Mi fermo completamente penzoloni nel vuoto. Come nei cartoni animati vedo tutte le stelline, non capisco bene come sono posizionato e sopratutto ho un fiatone incredibile. Sento le braccia bruciare, la destra  sulle dita, le quali probabilmente hanno cercato invano un appiglio in caduta, e la sx è tutta intorpidita. Guardo la manica bianca della camicia, e una macchia di sangue si sta diffondendo come la china in un bicchiere di acqua limpido. mi tocco con la dx il braccio sinistro  e mi insanguino tutte le dita. allora prima di visionare l'accaduto faccio un rapido ceck-up. Mano si muove, ok, bracio si flette, ok si allunga ok, si alza, ok. Niente ossa rotte ne tendini. sarà solo ciccia mi dico. Faccio cenno alla  mia compagna che è tutto ok. Lei non osava parlare ne fare niente in attesa di un mio comando, si era vista passare il blocco a poca distanza e mi aveva visto arrivarle incontro velocemente, ma aveva arrestato ottimamente la mia caduta. Alzo lentamente la manica della camicia e vedo graffi ovunque, ma niente di grave. Faccio per tirarmi alla corda, e sento uno strano fiotto di sangue tipo pompa spruzzato dal muscolo. Humm.... mi dico, vuoi vedere che c'è altro.  Alzo ancora la manica e vedo sotto il gomito all'attaccatura del tricipite, un bel forellino pulito e profondo, un po' slabbrato e roseo. Inizio a risalire la corda per finire quei pochi metri di via, poi mentre risalivo il  fastidio del sangue che si appiccicava e colava sul braccio era un evidente segnale di fare festa. Guadagno l'ultimo rinvio a bracciate sulla corda, sentendo il sangue che pompettava dal forellino ad ogni chiusura di braccio. Non faceva male, quindi era interessante notare il fenomeno. Sostituisco il rinvio con  moschettone e via mi faccio calare. Tre doppie e siamo agli zaini. Durante la discesa, mi impongo di riguardare doppiamente le manovre, perchè a volte momenti di paura possono far calare la concentrazione necessaria e sbagliare le manovre. Arrivati in terra, un doveroso panino, e poi giù una bella lavata di braccio con la borraccia. Il forellino e tutti gli altri graffi hanno smesso di buttare, le mie piastrine ancora una volta hanno lavorato egregiamente. Si scende nuovamente il sentiero fangoso, e poi via a cercare un sarto che mi faccia un bel rammendo.

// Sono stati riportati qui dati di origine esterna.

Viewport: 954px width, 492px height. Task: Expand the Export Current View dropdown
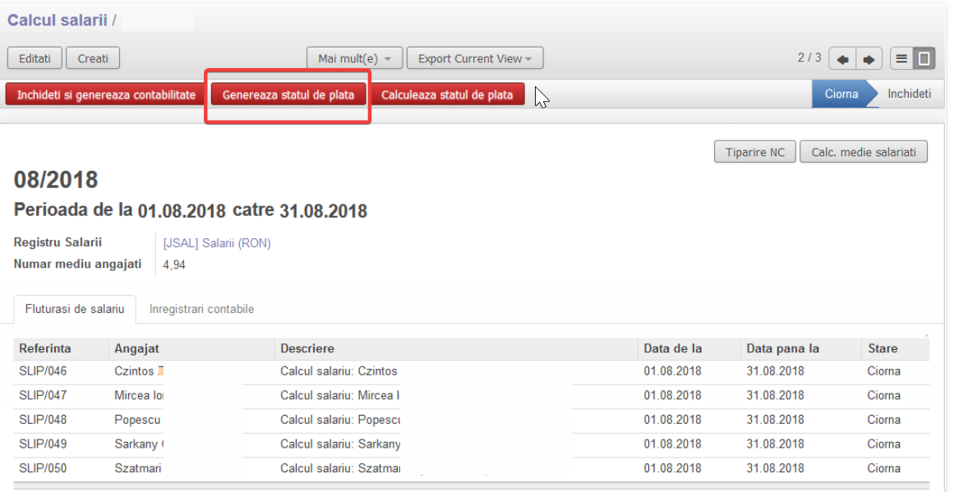tap(474, 59)
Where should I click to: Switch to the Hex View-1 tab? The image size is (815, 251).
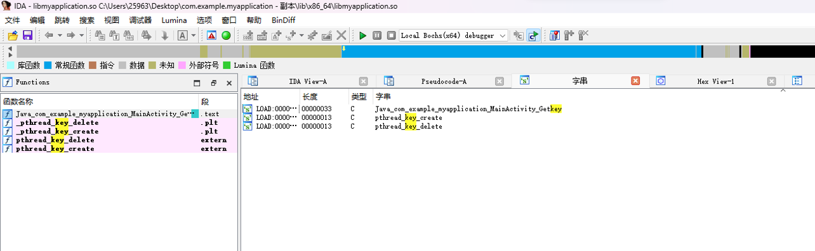(715, 81)
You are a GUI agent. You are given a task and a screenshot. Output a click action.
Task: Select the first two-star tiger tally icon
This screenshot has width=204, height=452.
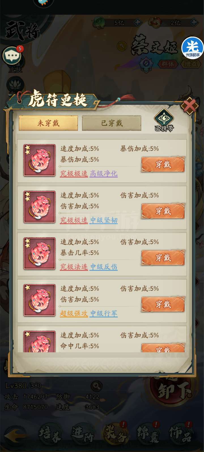pos(39,160)
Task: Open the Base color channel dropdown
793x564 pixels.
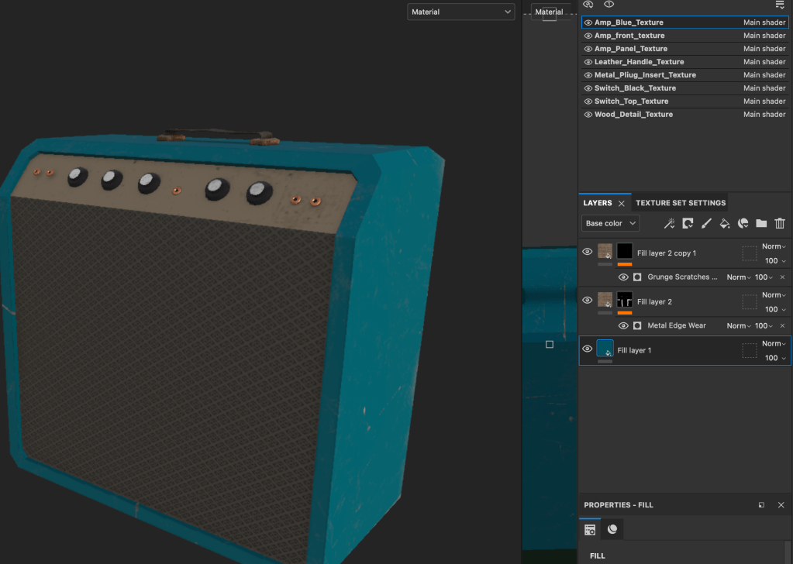Action: [x=611, y=223]
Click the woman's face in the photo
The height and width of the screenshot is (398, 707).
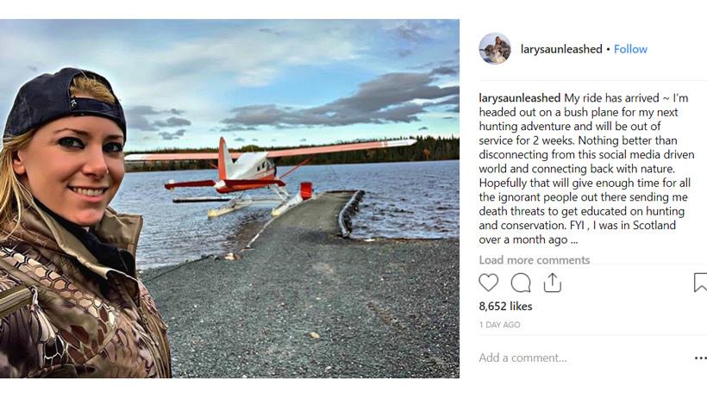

Arriviamo alla prima cittadina, e qui trovo subito il centro di pronto intervento, Un'ambulatorio del 118 dove oltre a stazionare i mezzi', c'è una sala di pronto soccorso. 4 scoglionati mi indicano la sala del medico di guardia. Entro ed un agioletto biondo, dai lineamenti sottili e un bel sorriso mi chiede che cosa avessi fatto.  Mi serve una rammendatina le dico. Mi tolgo la maglia e mostro le ferite di guerra. 
 
L'alpinismo è sofferenza mi ricordo, ma se questa poi viene alleviata da così graziose manine si soffre anche volentieri.